INSTRUCTIONS TO FOLLOW
Transcribe exactly the portion of the listing below that runs from the line containing "in the footer" through its last line.
+ + + +
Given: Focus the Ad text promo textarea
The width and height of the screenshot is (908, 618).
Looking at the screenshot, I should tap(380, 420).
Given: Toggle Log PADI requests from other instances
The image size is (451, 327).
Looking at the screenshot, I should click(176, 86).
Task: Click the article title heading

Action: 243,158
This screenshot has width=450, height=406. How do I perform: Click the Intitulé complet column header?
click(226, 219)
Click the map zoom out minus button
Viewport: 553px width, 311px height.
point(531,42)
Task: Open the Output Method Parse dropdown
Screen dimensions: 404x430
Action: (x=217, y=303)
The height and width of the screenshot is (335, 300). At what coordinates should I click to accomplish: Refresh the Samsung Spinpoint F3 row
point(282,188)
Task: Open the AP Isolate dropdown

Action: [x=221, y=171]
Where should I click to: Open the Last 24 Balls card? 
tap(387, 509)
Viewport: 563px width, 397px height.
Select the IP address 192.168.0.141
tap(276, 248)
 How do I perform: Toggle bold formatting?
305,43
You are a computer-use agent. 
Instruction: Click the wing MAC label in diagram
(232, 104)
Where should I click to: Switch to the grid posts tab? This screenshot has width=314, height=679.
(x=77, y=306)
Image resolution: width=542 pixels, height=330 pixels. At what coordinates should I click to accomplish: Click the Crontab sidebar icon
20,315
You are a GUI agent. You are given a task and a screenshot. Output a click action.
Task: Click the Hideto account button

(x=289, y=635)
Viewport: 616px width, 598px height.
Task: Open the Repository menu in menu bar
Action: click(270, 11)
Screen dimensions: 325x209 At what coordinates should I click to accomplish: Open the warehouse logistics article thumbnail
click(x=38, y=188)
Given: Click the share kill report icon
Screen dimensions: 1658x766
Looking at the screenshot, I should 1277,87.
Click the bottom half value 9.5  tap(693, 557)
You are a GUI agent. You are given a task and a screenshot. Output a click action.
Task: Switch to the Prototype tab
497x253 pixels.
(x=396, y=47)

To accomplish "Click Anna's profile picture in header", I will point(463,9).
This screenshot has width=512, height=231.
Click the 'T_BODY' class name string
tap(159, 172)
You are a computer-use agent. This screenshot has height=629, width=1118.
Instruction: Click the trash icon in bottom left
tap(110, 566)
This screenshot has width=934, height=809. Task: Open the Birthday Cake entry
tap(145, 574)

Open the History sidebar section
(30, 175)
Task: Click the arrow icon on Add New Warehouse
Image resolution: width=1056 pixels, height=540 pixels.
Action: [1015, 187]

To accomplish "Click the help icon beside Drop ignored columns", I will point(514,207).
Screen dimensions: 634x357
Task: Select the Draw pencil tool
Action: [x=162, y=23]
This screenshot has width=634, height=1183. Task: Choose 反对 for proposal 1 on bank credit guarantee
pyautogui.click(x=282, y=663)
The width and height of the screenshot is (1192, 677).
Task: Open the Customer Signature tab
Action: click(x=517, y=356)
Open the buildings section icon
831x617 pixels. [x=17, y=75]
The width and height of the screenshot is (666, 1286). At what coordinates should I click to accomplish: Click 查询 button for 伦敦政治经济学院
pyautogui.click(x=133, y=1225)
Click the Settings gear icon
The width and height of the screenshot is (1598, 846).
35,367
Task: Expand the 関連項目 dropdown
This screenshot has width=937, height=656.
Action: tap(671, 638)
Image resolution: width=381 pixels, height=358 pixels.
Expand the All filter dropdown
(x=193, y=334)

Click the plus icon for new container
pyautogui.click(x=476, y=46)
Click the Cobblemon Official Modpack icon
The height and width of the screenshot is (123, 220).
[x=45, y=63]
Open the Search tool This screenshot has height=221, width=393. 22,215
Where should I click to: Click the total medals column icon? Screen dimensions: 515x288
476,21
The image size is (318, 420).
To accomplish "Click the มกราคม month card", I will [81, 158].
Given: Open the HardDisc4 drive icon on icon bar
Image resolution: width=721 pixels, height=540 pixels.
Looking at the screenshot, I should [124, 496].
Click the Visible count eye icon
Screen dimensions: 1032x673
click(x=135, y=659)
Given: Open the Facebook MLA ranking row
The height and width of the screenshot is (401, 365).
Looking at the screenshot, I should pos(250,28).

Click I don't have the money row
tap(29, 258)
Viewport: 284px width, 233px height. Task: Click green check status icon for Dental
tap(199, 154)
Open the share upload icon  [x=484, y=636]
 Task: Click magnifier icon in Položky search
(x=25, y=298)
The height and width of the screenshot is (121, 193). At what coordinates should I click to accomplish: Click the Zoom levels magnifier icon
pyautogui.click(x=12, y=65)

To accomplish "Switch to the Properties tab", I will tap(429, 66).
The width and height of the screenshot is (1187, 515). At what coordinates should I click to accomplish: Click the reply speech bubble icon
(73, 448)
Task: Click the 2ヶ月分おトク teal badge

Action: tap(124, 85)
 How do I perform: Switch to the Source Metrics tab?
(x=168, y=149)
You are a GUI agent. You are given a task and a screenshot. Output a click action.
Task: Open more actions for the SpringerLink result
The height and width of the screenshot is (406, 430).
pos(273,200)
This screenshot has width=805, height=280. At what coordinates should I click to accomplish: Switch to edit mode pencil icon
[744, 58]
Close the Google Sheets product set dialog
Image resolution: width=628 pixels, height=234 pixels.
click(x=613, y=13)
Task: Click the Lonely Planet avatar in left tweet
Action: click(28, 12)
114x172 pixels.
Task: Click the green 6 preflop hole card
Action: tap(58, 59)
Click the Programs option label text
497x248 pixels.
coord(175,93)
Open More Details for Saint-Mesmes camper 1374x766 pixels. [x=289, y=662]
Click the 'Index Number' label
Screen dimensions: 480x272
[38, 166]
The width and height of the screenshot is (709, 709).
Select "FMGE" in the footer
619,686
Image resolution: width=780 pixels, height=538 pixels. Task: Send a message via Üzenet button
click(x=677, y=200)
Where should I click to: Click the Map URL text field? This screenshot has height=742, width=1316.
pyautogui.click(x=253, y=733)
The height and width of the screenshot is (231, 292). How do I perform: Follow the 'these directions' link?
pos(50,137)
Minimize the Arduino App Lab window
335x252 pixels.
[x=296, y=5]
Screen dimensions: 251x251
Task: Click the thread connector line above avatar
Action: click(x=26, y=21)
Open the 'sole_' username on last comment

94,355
+ + + +
EXPECTED ANSWER
Select "FMGE" in the footer
619,686
Image resolution: width=780 pixels, height=538 pixels. Task: Send a message via Üzenet button
click(x=677, y=200)
Where should I click to: Click the Map URL text field? This screenshot has height=742, width=1316.
pyautogui.click(x=253, y=733)
The height and width of the screenshot is (231, 292). How do I perform: Follow the 'these directions' link?
pos(50,137)
Minimize the Arduino App Lab window
335x252 pixels.
[x=296, y=5]
Screen dimensions: 251x251
Task: Click the thread connector line above avatar
Action: click(x=26, y=21)
Open the 'sole_' username on last comment

94,355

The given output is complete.